### What is required
Your response must be an exact transcription of the lines from the one containing "Amazon (40, 2436)" through the final line of the data.

### Information shown

*-*-*

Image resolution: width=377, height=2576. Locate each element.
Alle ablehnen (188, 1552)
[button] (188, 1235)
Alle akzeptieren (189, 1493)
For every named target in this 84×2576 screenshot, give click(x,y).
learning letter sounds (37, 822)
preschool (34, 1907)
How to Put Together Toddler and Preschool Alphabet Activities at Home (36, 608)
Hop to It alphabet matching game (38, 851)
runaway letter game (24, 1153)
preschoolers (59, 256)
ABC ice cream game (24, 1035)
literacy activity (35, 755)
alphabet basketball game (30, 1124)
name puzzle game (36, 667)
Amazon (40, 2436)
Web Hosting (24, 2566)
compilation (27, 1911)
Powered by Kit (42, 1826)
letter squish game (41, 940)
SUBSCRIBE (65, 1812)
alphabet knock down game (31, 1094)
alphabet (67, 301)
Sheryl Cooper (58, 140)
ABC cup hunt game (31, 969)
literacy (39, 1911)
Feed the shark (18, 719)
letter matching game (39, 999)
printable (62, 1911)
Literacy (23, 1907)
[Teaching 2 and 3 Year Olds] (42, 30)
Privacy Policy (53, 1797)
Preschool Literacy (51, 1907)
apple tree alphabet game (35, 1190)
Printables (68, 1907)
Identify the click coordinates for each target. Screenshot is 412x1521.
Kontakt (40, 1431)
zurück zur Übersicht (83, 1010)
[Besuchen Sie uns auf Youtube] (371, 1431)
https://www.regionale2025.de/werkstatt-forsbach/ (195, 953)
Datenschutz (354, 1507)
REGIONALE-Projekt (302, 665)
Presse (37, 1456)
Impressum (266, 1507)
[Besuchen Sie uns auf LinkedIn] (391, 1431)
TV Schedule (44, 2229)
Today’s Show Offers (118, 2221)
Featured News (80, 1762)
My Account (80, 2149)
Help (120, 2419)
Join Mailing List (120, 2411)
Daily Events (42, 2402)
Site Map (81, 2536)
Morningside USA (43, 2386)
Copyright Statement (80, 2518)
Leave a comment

*-*-*

### Solved exercise
Amazon (40, 2436)
Web Hosting (24, 2566)
compilation (27, 1911)
Powered by Kit (42, 1826)
letter squish game (41, 940)
SUBSCRIBE (65, 1812)
alphabet knock down game (31, 1094)
alphabet (67, 301)
Sheryl Cooper (58, 140)
ABC cup hunt game (31, 969)
literacy (39, 1911)
Feed the shark (18, 719)
letter matching game (39, 999)
printable (62, 1911)
Literacy (23, 1907)
[Teaching 2 and 3 Year Olds] (42, 30)
Privacy Policy (53, 1797)
Preschool Literacy (51, 1907)
apple tree alphabet game (35, 1190)
Printables (68, 1907)
Identify the click coordinates for each target. Screenshot is 412x1521.
Kontakt (40, 1431)
zurück zur Übersicht (83, 1010)
[Besuchen Sie uns auf Youtube] (371, 1431)
https://www.regionale2025.de/werkstatt-forsbach/ (195, 953)
Datenschutz (354, 1507)
REGIONALE-Projekt (302, 665)
Presse (37, 1456)
Impressum (266, 1507)
[Besuchen Sie uns auf LinkedIn] (391, 1431)
TV Schedule (44, 2229)
Today’s Show Offers (118, 2221)
Featured News (80, 1762)
My Account (80, 2149)
Help (120, 2419)
Join Mailing List (120, 2411)
Daily Events (42, 2402)
Site Map (81, 2536)
Morningside USA (43, 2386)
Copyright Statement (80, 2518)
Leave a comment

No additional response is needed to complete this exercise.